◆ **What you have to do**: Only lines holding "agent" are wanted; copy each of them from the records below.

◆ **Data to use**:
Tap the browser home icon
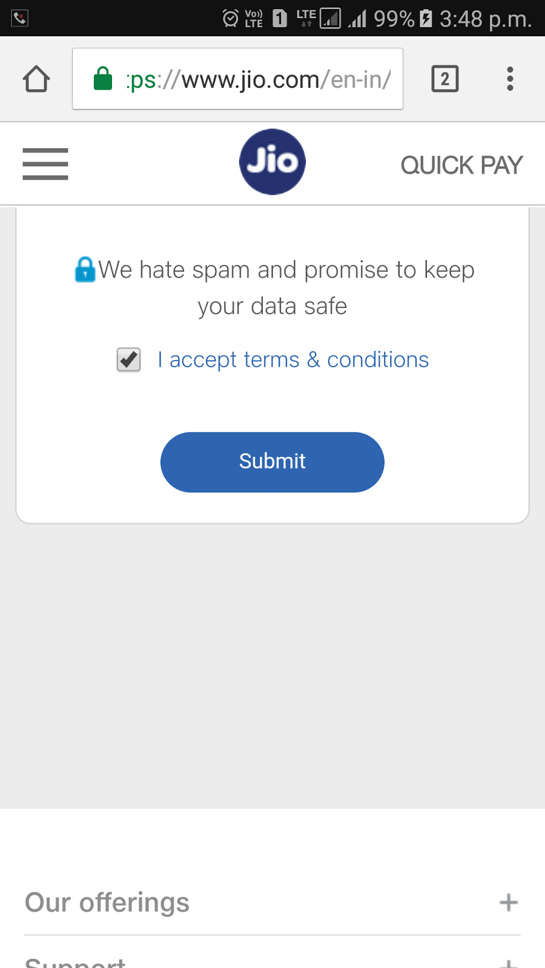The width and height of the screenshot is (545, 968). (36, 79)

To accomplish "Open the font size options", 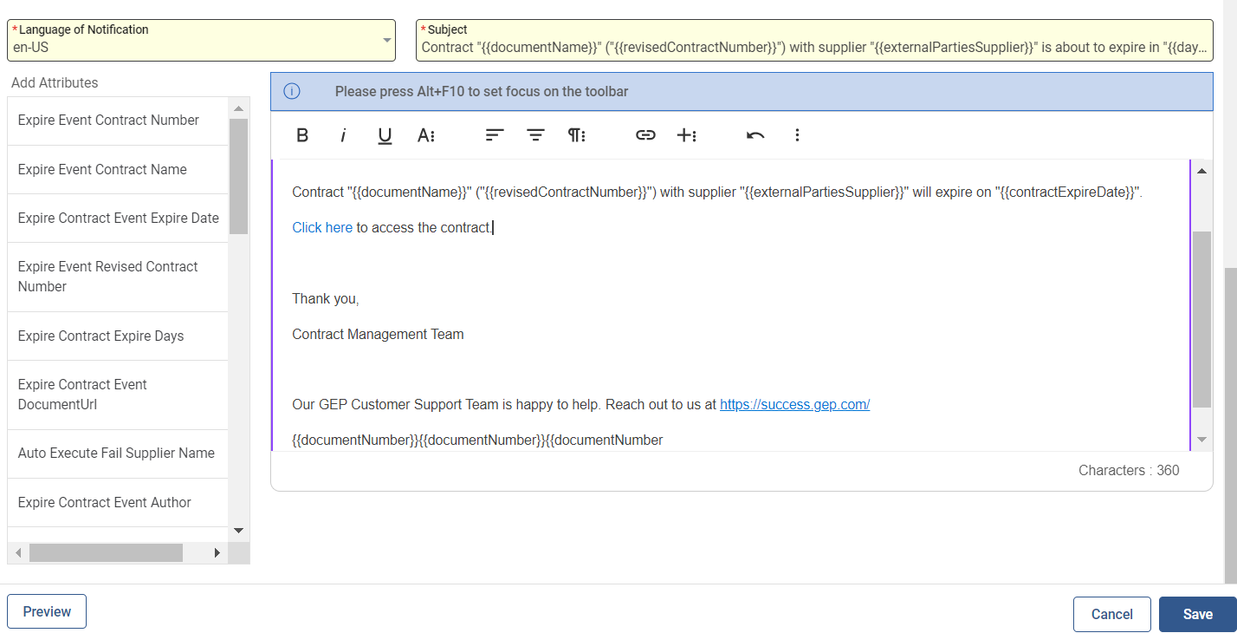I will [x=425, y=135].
---
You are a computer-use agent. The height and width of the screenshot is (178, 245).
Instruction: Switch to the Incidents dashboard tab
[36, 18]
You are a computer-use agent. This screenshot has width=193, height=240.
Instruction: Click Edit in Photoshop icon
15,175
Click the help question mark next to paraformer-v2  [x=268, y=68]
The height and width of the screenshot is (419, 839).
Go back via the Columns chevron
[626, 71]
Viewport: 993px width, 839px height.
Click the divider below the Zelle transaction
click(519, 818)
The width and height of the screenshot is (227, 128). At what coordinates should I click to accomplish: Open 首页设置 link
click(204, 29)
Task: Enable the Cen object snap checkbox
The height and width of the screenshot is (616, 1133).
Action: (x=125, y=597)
* * *
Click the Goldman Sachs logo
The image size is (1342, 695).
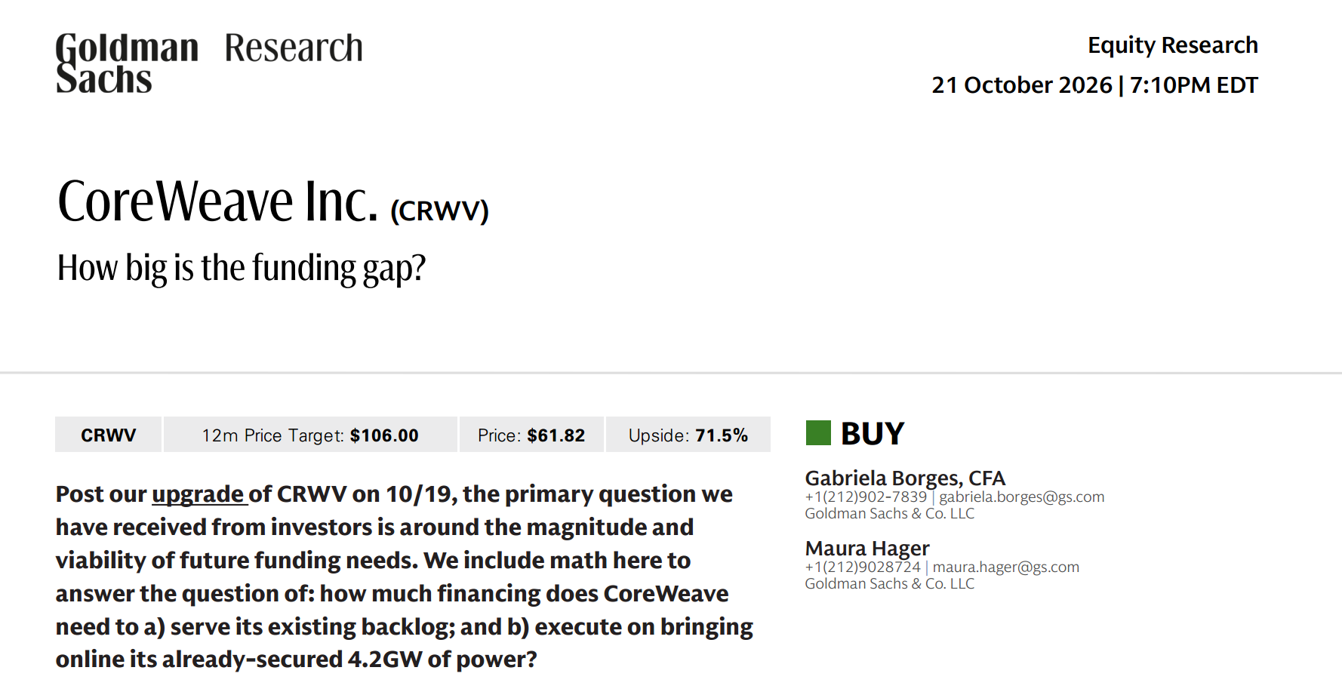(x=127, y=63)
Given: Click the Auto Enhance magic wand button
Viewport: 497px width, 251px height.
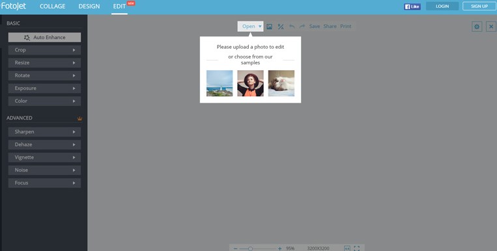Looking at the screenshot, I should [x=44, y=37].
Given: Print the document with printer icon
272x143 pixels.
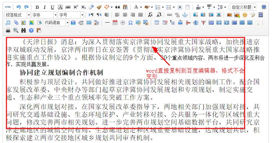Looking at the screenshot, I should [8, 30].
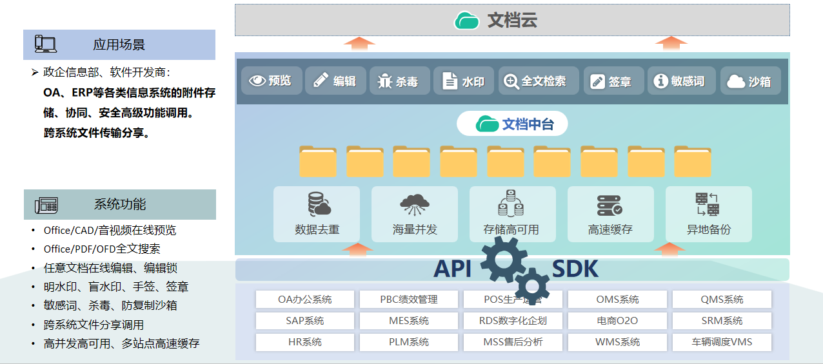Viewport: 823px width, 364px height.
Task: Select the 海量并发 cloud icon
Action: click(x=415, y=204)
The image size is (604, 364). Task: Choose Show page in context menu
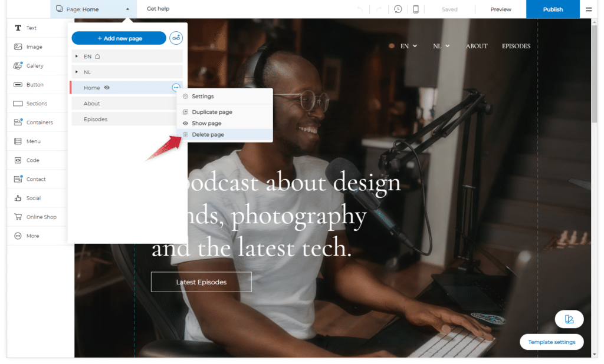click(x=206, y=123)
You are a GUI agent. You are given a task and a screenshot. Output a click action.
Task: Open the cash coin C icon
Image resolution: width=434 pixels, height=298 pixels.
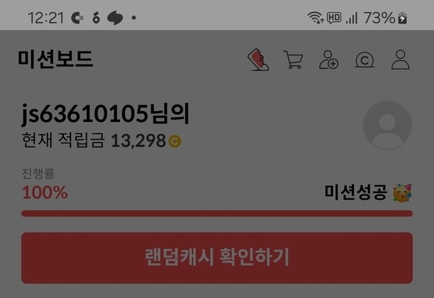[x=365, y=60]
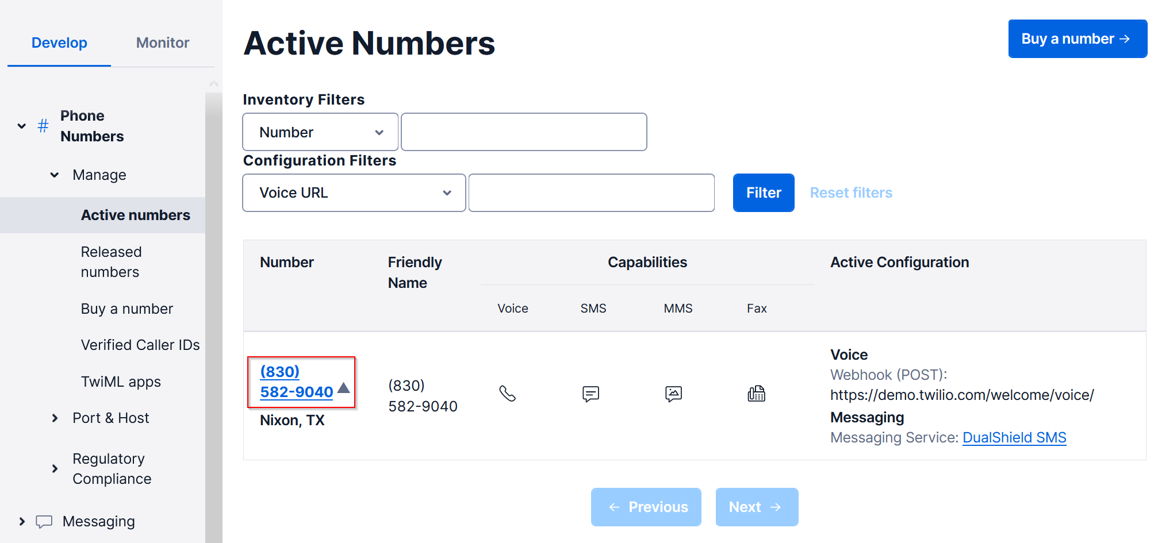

◆ **Written response**:
You are a computer-use agent. The height and width of the screenshot is (178, 245).
You are a computer-use agent. This screenshot has width=193, height=240.
You are a GUI agent. You are given a task and a screenshot. Output a click action.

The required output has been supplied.